→ **PROBLEM DETAILS**: Would you please set down, word for word, the lines from the one with "Screen dimensions: 1446x840" through the final line of the data below, omitting any pictures?

Collected data
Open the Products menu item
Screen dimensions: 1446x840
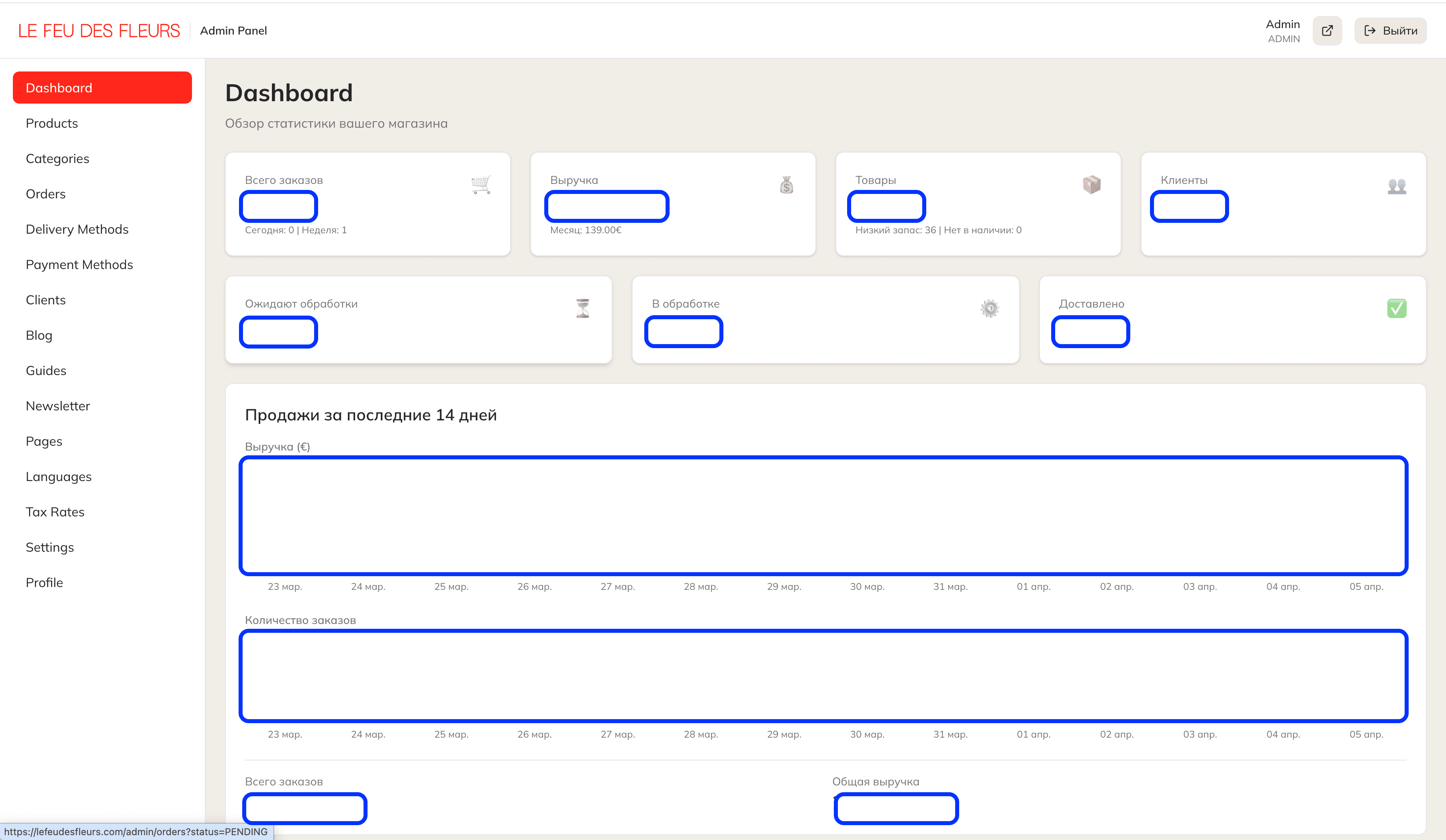click(52, 123)
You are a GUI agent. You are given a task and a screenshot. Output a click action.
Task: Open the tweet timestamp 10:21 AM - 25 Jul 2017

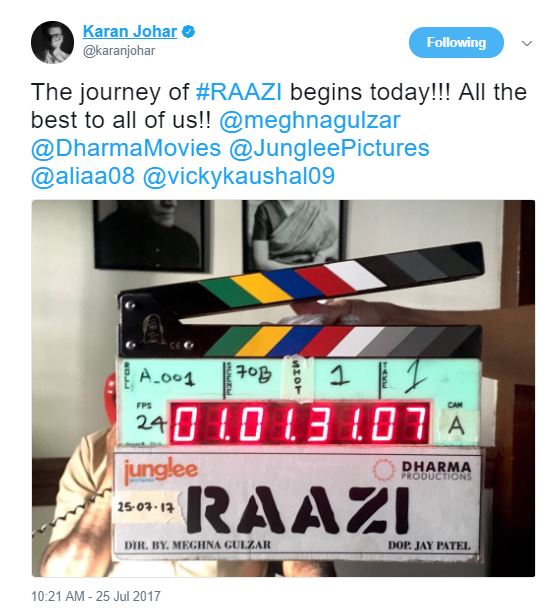(96, 596)
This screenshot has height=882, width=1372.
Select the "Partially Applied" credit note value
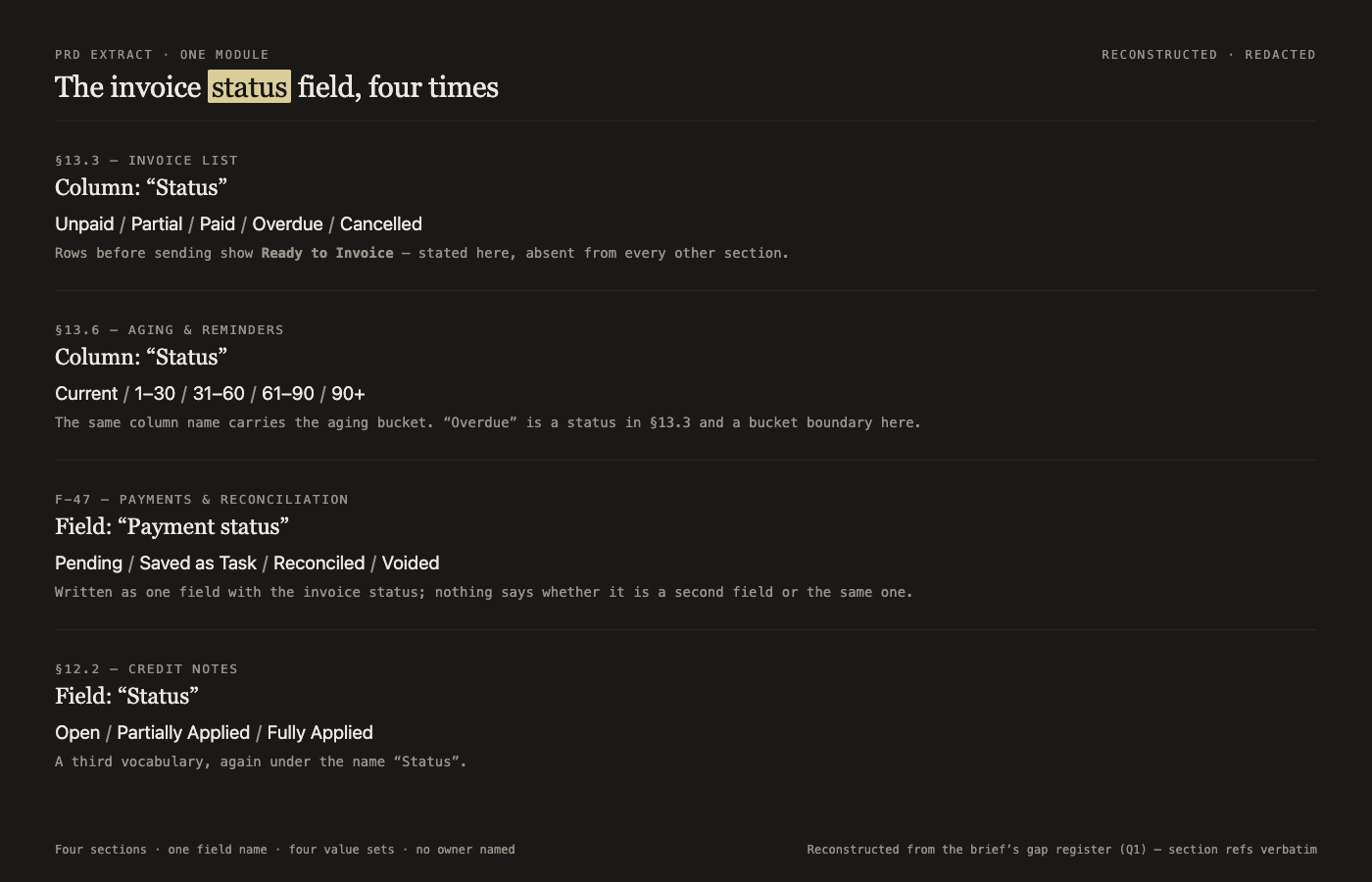click(x=183, y=733)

→ **WRITTEN REPLY**:
Screen dimensions: 1446x840
click(52, 123)
You are a GUI agent. You are given a task and a screenshot. Output a click action.
Task: Open the tweet timestamp 10:21 AM - 25 Jul 2017

(96, 596)
This screenshot has height=882, width=1372.
Select the "Partially Applied" credit note value
click(x=183, y=733)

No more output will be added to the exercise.